Auch der Blick der Künstlerin richtet sich zunächst wertneutral auf die Einwanderung des Fremden ins Angestammte und Beheimatete. Anschaulich macht Barbara Geyer dies mit einer künstlerischen „Invasion" in gezielt ausgewählte und von ihr im Ausschnitt als Vorlage benutzte Gemälde alter Meister: Bei der Betrachtung vorwiegend christologischer oder mythologischer Darstellungen der Renaissance weckten vor allem die realistischen und differenzierten Pflanzendarstellungen ihr Interesse. An der Schnittstelle vom Mittelalter zur Neuzeit etablierte sich das Bedürfnis, neben dem symbolhaften Kontext auch ein naturwissenschaftliches Interesse anschaulich zu machen. So galt es nicht nur, den Symbolgehalt etwa einer Nelke (Passion Christi) oder einer Lilie (Jungfräulichkeit Mariens) zu vermitteln; mit der wirklichkeitsgetreuen botanischen Pflanzendarstellung ging auch die Wertschätzung gegenüber kleinsten Teilen der göttlichen Schöpfung einher sowie der Hinweis auf ein geistiges Erwachen und die Etablierung eines Begriffs von Wissenschaft.

Barbara Geyer „migriert" nun in die von ihr ausgewählten Gemälde beispielsweise von Piero del Pollaiuolo, Lorenzo Lotto, Filippo Lippi oder Piero di Cosimo fremde Pflanzenarten, ersetzt die Lilie durch Indisches Springkraut (Pollaiuolo), die Myrte durch Beifussblättriges Traubenkraut (Piero di Cosimo) oder Rose und Nelke durch Karde und Kanadisches Berufskraut (Filippo Lippi). Die „Invasion" findet hier in zweifacher Hinsicht statt: zum einen durch den „Eingriff" in das fremde Kunstwerk, zum anderen durch den Austausch von Pflanzen mit symbolischer Bedeutung gegen solche, die in unseren Breiten als Neophyten definiert werden.

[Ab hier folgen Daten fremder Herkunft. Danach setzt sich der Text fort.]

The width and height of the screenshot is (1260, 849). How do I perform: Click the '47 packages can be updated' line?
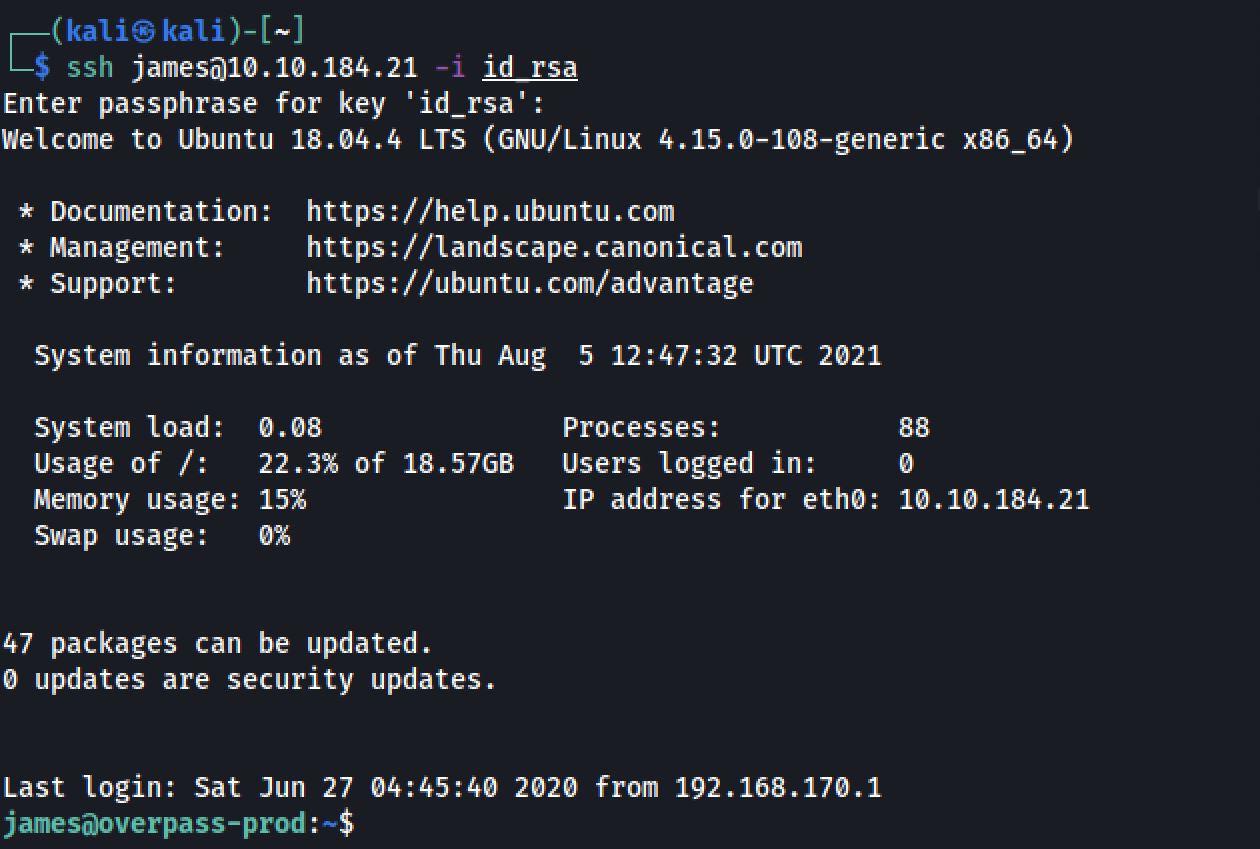(217, 644)
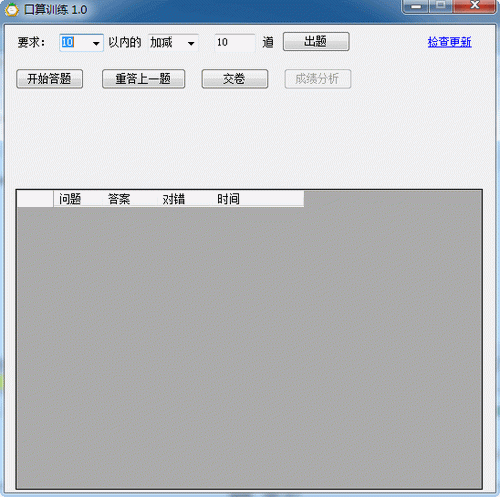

Die Bildausschnitte der Altmeistergemälde mit neuer „Bepflanzung" setzt die Künstlerin nun wiederum in ein Weltkartenraster und scheint damit anzudeuten, dass im Zeitalter der Globalisierung alles im Wandel und im Wandern begriffen ist und sich dennoch innerhalb einer vom Menschen definierten Ordnungsstruktur bewegt. Damit könnte auch die provokante Frage einhergehen, ob die neuen Arten tatsächlich nur Nachteile, Verwirrung und Verdrängung mit sich bringen oder vielleicht auch Vorteile, indem man deren Fähigkeiten nutzbringend einsetzt; ob es nicht so sehr Bedrohung als vielmehr ein natürlicher Prozess ist, dass das Fremde vor Grenzen und Schranken nicht halt macht. In diesem Sinne geht es hier nicht mehr nur um die Auseinandersetzung mit Neophyten, sondern ganz allgemein um die Erweiterung des Blickfeldes und der Denkmuster sowie um das wertneutrale Beobachten dynamischer Lebensprozesse.